Cereals containing gluten may trigger a disease of the small intestine, known as coeliac disease, in some individuals. This is caused by an intolerance to gluten, a protein composite present in many cereals. Gluten is found predominantly in products containing wheat flour. This makes normal bread, cake or pizza taboo. Sufferers can live without symptoms provided they follow a consistent gluten-free diet.
In recent years, numerous delicious products have been developed to ease everyday nutrition for those with coeliac disease, resulting in varied culinary enjoyment in a gluten-free diet.
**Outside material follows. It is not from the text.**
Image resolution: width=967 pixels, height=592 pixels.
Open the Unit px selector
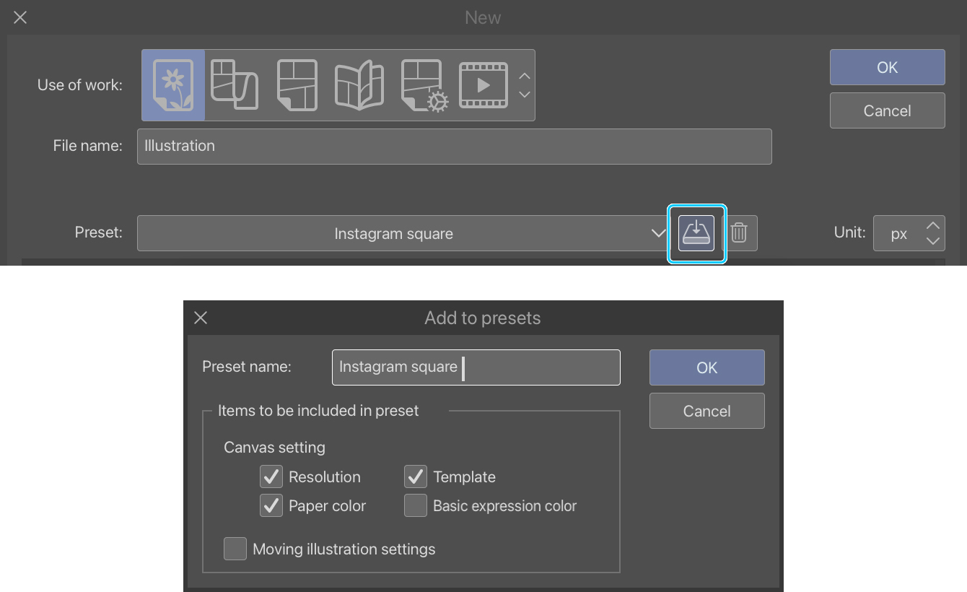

A gluten-free diet does not conflict with balanced, varied nutrition. The structure of gluten-free food products differs from conventional products insofar as the components containing gluten are replaced by gluten-free ingredients.
However, the nutritional value of gluten-free foods is equivalent to that of foods containing gluten. As a result, those who do not suffer from coeliac disease can follow a gluten-free diet with no problems.
The properties of gluten-free flour differ from those in flour containing gluten. For example, gluten-free flour absorbs far more water. As a result, the amounts stated for the individual ingredients may differ greatly from those used in traditional recipes. Additionally, gluten-free baked goods are often not as light and moist as those made with conventional flours, as gluten boosts pore formation during baking and produces a firm crumb.
From a nutritional perspective, teff products are particularly healthy and nutritious, because teff is ground into wholemeal flour. Teff flour is also ideal for the manufacture of gluten-free baked goods, because it is far easier to process than other gluten-free flour types. Its excellent water retention properties ensure that bread, cake and pastries made from teff stay soft and moist for longer periods.
In addition to its great baking properties and high nutritional value, the little teff grains, with their unique, delicious flavour, guarantee enjoyable variety for a gluten-free diet. It is even popular with connoisseurs who don’t need to follow a gluten-free diet.
You will find more information about teff here.
Food products are subject to a legal differentiation between a “source of fibre” (3 g fibre/100 g food product and above) and “rich in fibre” (6 g fibre/100 g food product and above). As a result, both the teff flour blend and teff bread specialities in the 3 PAULY range (black bread and vintner bread with teff) can be termed sources of fibre. In contrast, 3 PAULY’s 100 % teff flour and the dark flour blend are food products which are rich in fibre.
If you don't want to use only teff flour, you can mix it with your gluten-free flour at a ratio of 20 % or 30 % for example. That still gives you the benefits of the teff flour's flavour and baking properties.